By applying Newton’s theory of gravity to the motion of two stars rotating against each other, astronomers can obtain mass measurements in pairs. But this can be an uncertain process, especially if the companion star has a long orbit of hundreds or thousands of years. The researchers turned to Einstein’s gravitational formula to measure the mass of this uniform star. general theory of relativity.

How did Einstein help measure a dead star?

The general theory of relativity assumes that massive objects “deform” the fabric of space-time. The greater the mass, the larger the “pit” it creates in space. When light from a background object passes through this curvature, it is deflected; this is an effect that can amplify the light and even make the background object appear in multiple places at once. However, more often the distortion causes a shift in the apparent position of the background object.

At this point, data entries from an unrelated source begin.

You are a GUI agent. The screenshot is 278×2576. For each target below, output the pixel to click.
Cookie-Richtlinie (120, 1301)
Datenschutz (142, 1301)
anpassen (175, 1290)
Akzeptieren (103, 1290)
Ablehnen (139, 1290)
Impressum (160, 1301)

The mass of the lensing object causing the effect can be obtained by measuring how much light is deflected and thus caused by the change in position when astronomers look at the background object. This is true even if this shift is small, as with microlensing events such as the event involving this particular white dwarf.

In the new observations, LAWD 37 acts as a gravitational lens in the foreground, slightly deflecting light passing through the background star and changing its position in the sky. This change in position allowed McGill and his team to measure the mass of LAWD 37. Researchers used a similar process to determine the mass of another white dwarf in 2017, but this stellar remnant was in a binary system rather than a single dead star. LAW 37.

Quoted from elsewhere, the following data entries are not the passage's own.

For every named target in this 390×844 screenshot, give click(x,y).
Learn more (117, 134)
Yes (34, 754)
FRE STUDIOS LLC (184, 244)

McGill and colleagues, thanks to LAWD 37 Gaia missions The European Space Agency, which accurately measures the position of about 2 billion stars. Using multiple Gaia images allows astronomers to track the movement of the star, so the team was able to predict that LAWD 37 would pass in front of the background star in November 2019. Armed with this prediction, scientists have used Hubble for several years to measure the change in the apparent position of the background star as the white dwarf passes in front of it.

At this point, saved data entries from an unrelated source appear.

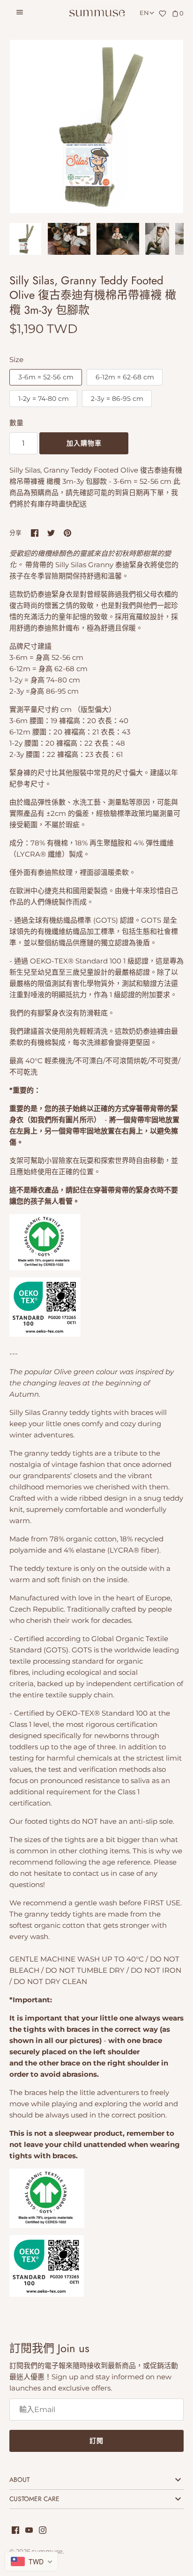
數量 (16, 422)
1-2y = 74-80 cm (43, 398)
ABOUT (19, 2479)
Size (16, 359)
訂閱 (96, 2440)
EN (144, 12)
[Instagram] (42, 2531)
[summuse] (96, 13)
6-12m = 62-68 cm (125, 377)
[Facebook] (15, 2531)
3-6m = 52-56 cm (46, 377)
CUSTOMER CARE (34, 2498)
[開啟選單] (19, 13)
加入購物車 (84, 443)
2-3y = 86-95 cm (117, 398)
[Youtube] (29, 2531)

“These cases are rare and the consequences are minor,” McGill said. Said. “For example, the extent of the slip we measured is similar to measuring the length of a car on the Moon when viewed from Earth.”

The team also had to select the faint light of background stars from the glow of LAWD 37, which is about 400 times brighter. Fortunately, Hubble is powerful enough to make such high-contrast observations in visible light.

“Even if you encounter one-in-a-million events like this, it’s still extremely difficult to make these measurements,” said Leigh Smith, an astronomer at the University of Cambridge in England and co-author of the study. in practice. “The flare from a white dwarf can cause streaks in unpredictable directions, which means we need to analyze each of the Hubble observations and their limitations extremely carefully to model the event and estimate the mass of LAWD 37.”